Dataset records
┏━━
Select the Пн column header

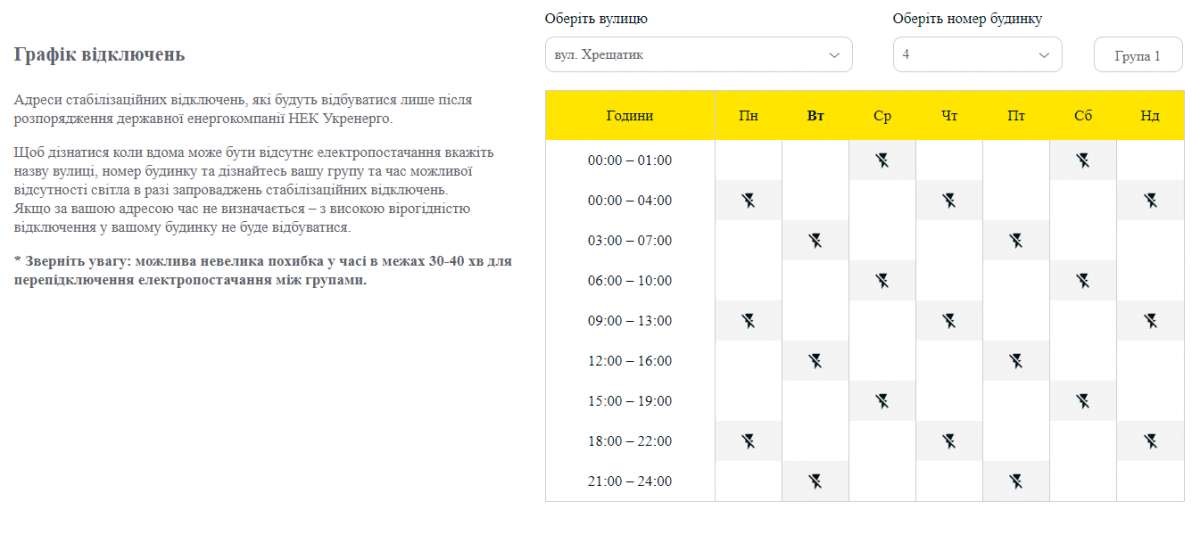[x=748, y=116]
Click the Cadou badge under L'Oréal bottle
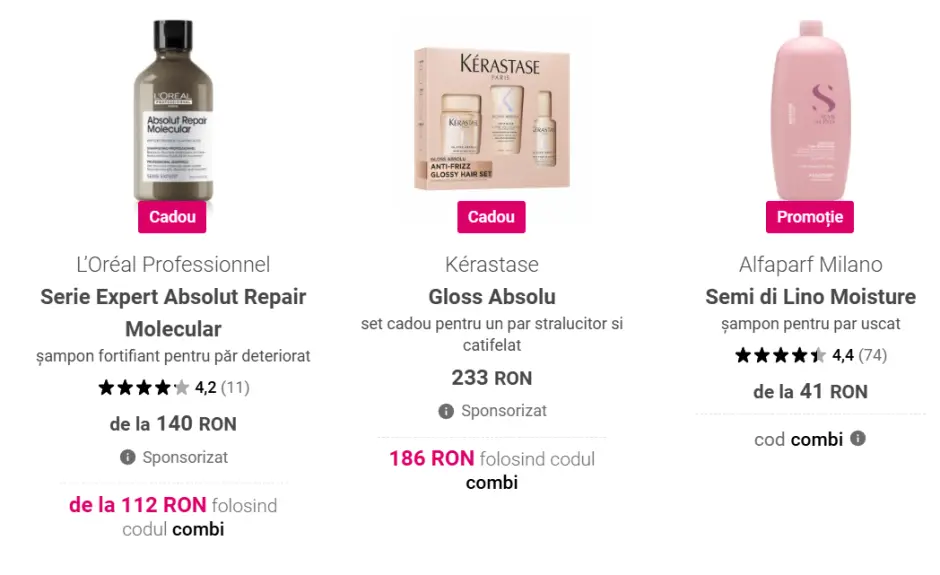The height and width of the screenshot is (575, 940). 172,217
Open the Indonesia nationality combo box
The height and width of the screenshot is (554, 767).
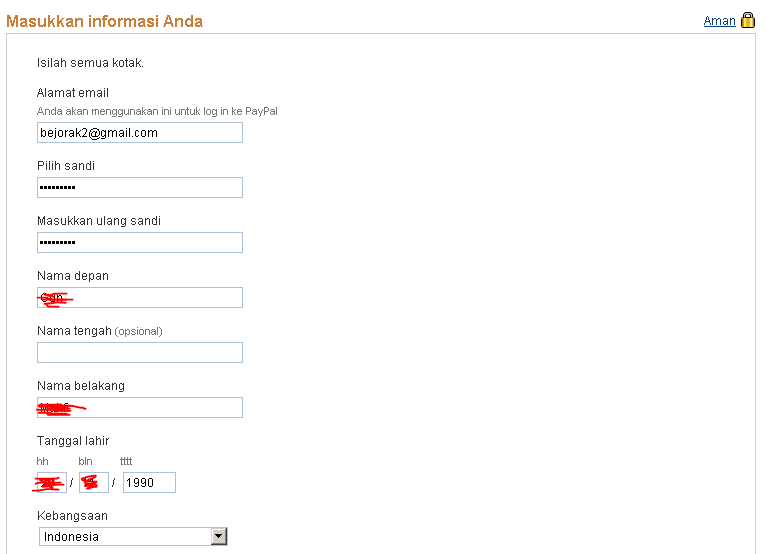coord(133,536)
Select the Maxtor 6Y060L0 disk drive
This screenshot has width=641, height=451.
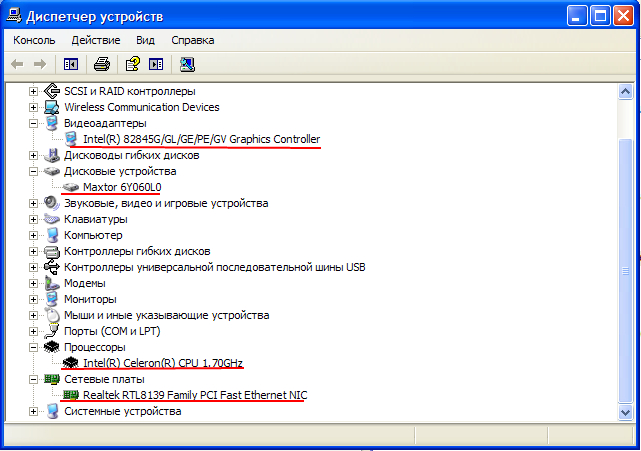(x=122, y=187)
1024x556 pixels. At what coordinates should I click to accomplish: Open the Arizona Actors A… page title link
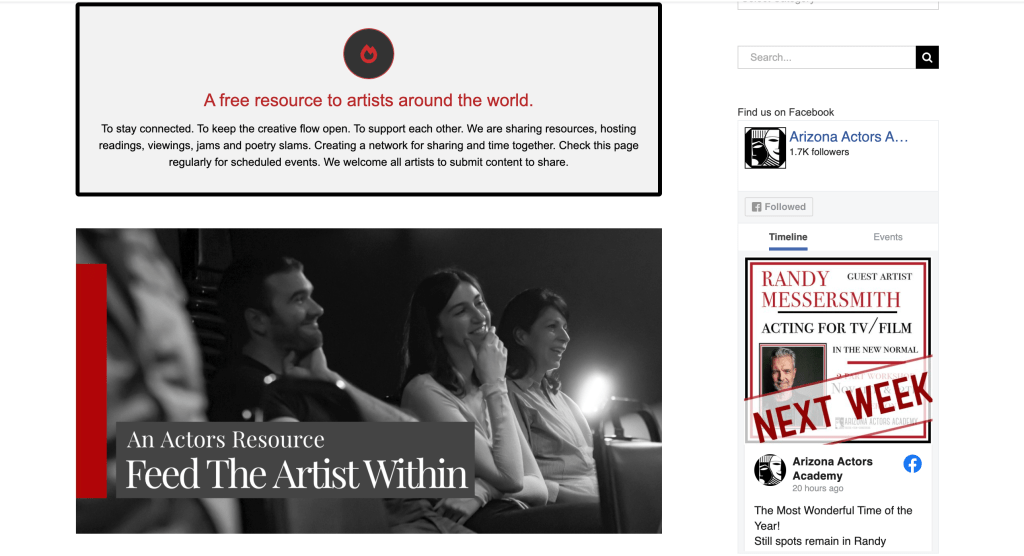point(848,137)
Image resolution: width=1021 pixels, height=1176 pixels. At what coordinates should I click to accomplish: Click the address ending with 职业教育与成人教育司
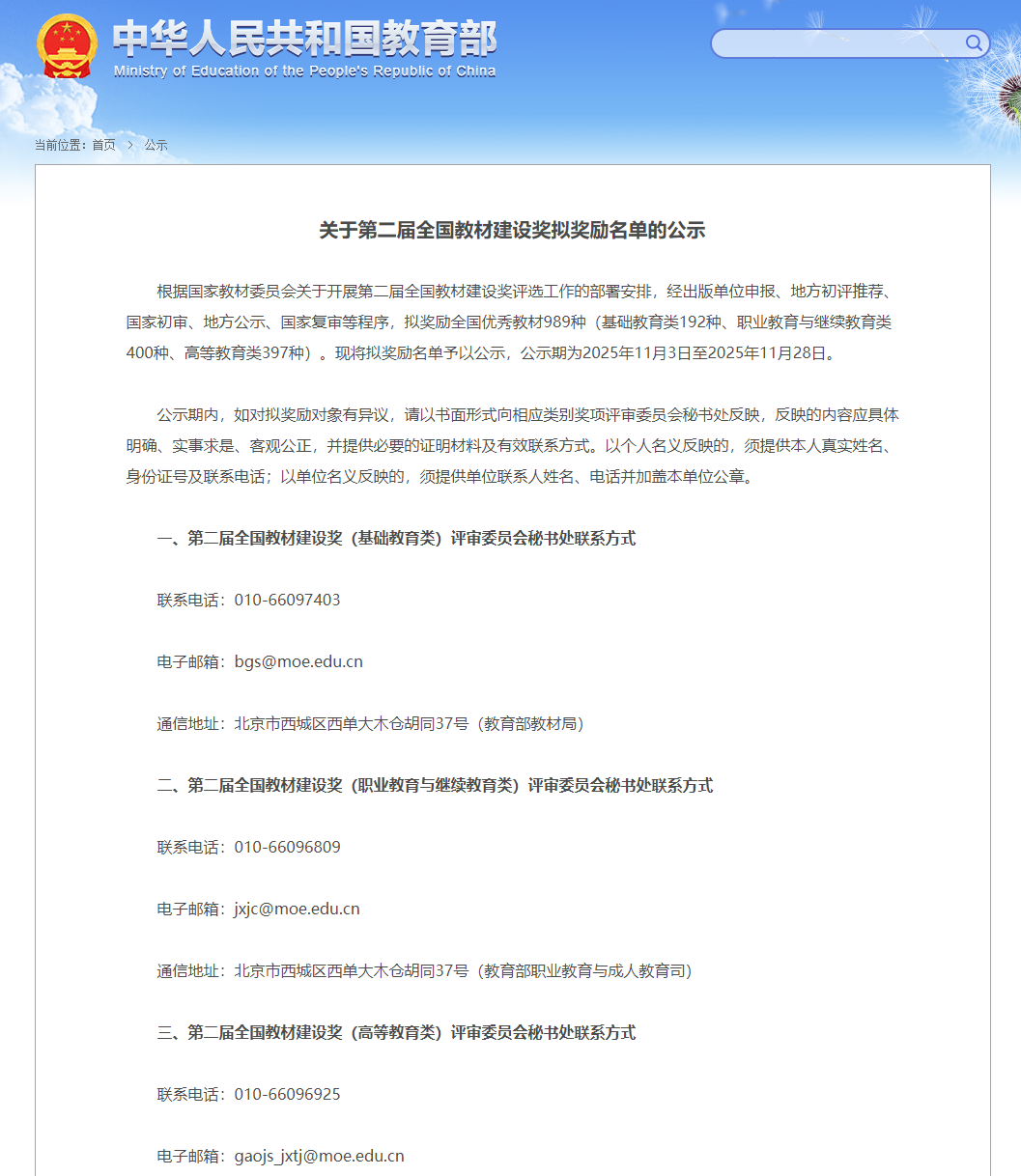463,970
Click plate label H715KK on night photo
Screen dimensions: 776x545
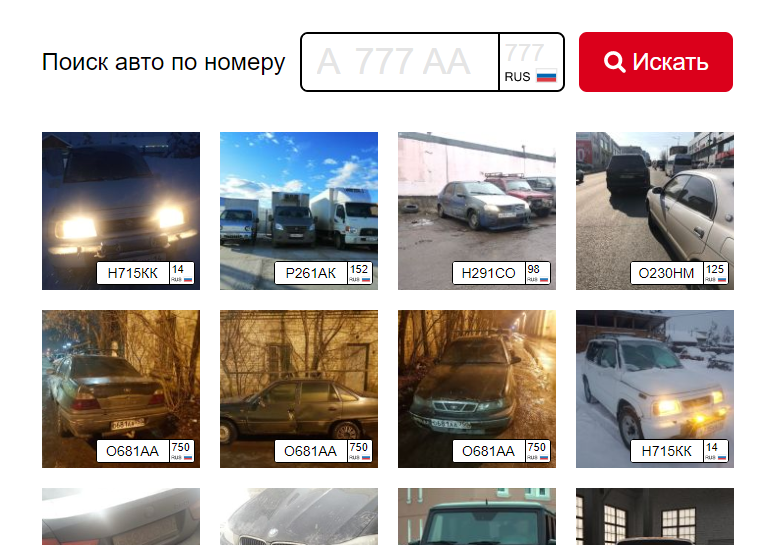click(146, 273)
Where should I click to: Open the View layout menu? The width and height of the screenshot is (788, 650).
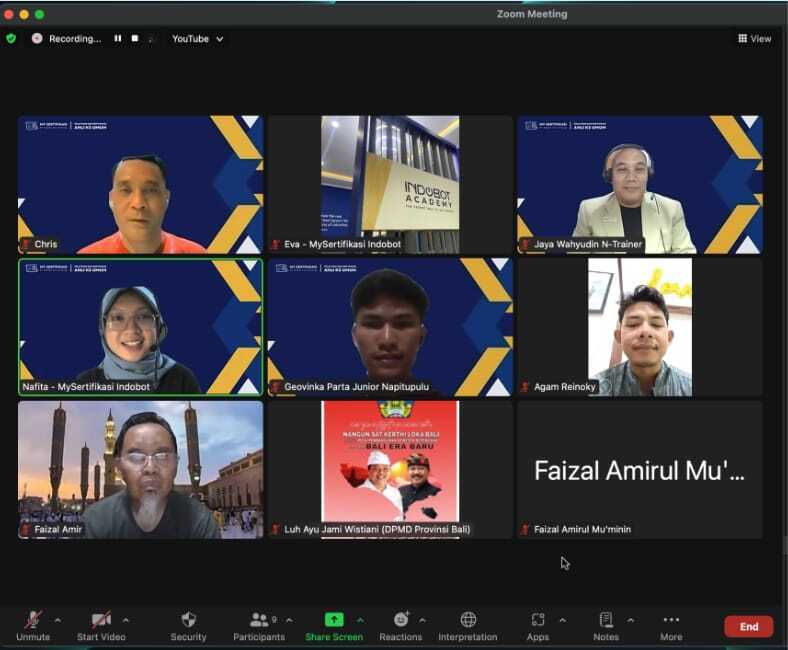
┗━━
* _Exercise description_:
Identify every line in the records above that contains the word "should", and copy each of those lines in full.

* _Result of this task_:
1024x556 pixels. At what coordinates should I click to accomplish: Open the Arizona Actors A… page title link
Image resolution: width=1021 pixels, height=1176 pixels. At what coordinates should I click to accomplish: Click the address ending with 职业教育与成人教育司
Where should I click to: Open the View layout menu? The width and height of the screenshot is (788, 650).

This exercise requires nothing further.